In tema di utilizzabilità delle videoriprese effettuate all’interno dei luoghi di lavoro – Cass. Pen. 2890/2015
Cassazione Penale, Sez. II, 22 gennaio 2015 (ud. 16 gennaio 2015), n. 2890
Presidente Ianneli, Relatore Gallo
“Il diritto alla riservatezza del dipendente cede di fronte all’esigenza di tutela contro i furti del datore di lavoro“. Lo Statuto dei Lavoratori sancisce il divieto assoluto di utilizzo di “impianti audiovisivi e di altre apparecchiature per finalità di controllo a distanza dell’attività dei lavoratori” (art. 4 L. 300/70). La medesima disposizione è richiamata dall’art. 114 del Codice della privacy e lo stesso codice, all’art. 171, richiama l’art. 38 dello Statuto dei Lavoratori, ovvero le disposizioni penali applicabili alle violazioni dei divieti contenuti nello statuto (arresto fino a 1 anno e/o ammenda).
E’ sulla base di questa normativa che è stata costruita la difesa della dipendente di un supermercato, che ha ricorso in Cassazione per far annullare la condanna che la Corte d’Appello le aveva inflitto (per appropriazione indebita) per aver intascato, in qualità di cassiera, il denaro corrisposto dai clienti per l’acquisto della merce.
Infatti l’unica prova contro di lei erano proprio queste videoriprese effettuate in aperta violazione della normativa posta a tutela della privacy e nello specifico della privacy dei lavoratori.
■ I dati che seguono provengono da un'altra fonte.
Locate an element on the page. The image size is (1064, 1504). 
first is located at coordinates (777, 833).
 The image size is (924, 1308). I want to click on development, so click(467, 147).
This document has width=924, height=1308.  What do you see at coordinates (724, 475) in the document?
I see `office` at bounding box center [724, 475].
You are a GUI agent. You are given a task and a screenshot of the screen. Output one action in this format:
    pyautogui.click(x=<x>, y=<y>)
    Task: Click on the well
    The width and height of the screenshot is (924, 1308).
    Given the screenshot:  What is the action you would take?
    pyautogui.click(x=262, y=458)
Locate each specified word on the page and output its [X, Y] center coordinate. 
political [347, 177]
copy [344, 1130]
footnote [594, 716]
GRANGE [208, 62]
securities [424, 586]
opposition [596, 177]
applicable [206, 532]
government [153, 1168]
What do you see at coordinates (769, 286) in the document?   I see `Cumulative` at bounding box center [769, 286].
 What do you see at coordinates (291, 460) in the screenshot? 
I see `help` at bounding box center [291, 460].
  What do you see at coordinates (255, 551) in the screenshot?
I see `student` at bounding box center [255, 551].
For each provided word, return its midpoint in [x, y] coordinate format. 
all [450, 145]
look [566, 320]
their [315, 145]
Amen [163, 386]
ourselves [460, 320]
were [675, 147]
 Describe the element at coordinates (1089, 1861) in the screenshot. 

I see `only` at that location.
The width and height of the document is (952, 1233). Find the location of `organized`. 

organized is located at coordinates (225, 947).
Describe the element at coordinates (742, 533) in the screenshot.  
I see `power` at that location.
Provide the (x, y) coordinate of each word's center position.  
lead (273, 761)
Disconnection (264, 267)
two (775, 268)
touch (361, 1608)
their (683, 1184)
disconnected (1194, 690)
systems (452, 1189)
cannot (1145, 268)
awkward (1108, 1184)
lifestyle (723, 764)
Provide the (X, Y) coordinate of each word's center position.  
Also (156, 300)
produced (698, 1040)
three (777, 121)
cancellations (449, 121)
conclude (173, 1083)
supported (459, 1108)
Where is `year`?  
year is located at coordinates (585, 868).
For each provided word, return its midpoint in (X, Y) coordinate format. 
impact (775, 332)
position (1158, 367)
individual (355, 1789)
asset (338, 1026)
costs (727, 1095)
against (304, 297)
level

La conseguenza del comportamento illecito del datore di lavoro doveva essere, sempre secondo la difesa della dipendente, l’inutilizzabilità della prova ottenuta in violazione di una norma di legge.
Ma la Corte di Cassazione (Sez. II, sent. n. 2890 del 22 gennaio 2015) ha confermato la condanna inflitta alla dipendente infedele, motivando la sua decisione con la considerazione che “sono pienamente utilizzabili le videoriprese effettuate attraverso telecamere installate nei luoghi di lavoro per accertare comportamenti potenzialmente delittuosi”.
Tutto si gioca sulla finalità per cui l’impianto sia installato sul luogo di lavoro: infatti la norma dello Statuto vieta la videosorveglianza quando questa sia predisposta per effettuare un controllo a distanza del lavoratore. Addirittura, quando sul luogo di lavoro sia necessario installare delle telecamere in virtù della particolare pericolosità dell’attività che vi si svolge (e quindi l’impianto di videosorveglianza sia predisposto a tutela della sicurezza dei lavoratori), devono essere necessariamente interpellate le rappresentanze sindacali aziendali o, in mancanza di queste, una commissione interna (art. 4 co. 2 Statuto dei Lavoratori).
Ma nel caso di specie, l’installazione delle telecamere era stata determinata da un controllo effettuato dal datore di lavoro in seguito al quale questi aveva rilevato la mancanza di profitti. Pertanto, non si poneva come strumento volto al controllo a distanza dei dipendenti tale da ledere il loro diritto alla riservatezza, bensì per ottenere la conferma dell’attività illecita che si compiva nella sua azienda e quindi per difendere il patrimonio della stessa.
Il datore di lavoro, quindi, può ben installare nei locali della propria azienda “telecamere per esercitare un controllo a beneficio del patrimonio aziendale, messo a rischio da possibili comportamenti infedeli dei lavoratori”, e questo perché le norme dello Statuto dei Lavoratori tutelano sì la riservatezza del dipendente, ma “non fanno divieto al tempo stesso di effettuare i cosiddetti controlli difensivi del patrimonio aziendale, e non giustificano pertanto l’esistenza di un divieto probatorio”.
Questo, in conclusione, il principio di diritto affermato:
Sono utilizzabili nel processo penale, ancorché imputato sia il lavoratore subordinato, i risultati delle videoriprese effettuate con telecamere installate all’interno dei luoghi di lavoro ad opera del datore di lavoro per esercitare un controllo a beneficio dei patrimonio aziendale messo a rischio da possibili comportamenti infedeli dei lavoratori, perché le norme dello Statuto dei lavoratori poste a presidio della loro riservatezza non fanno divieto dei cosiddetti controlli difensivi del patrimonio aziendale e non giustificano pertanto l’esistenza di un divieto probatorio.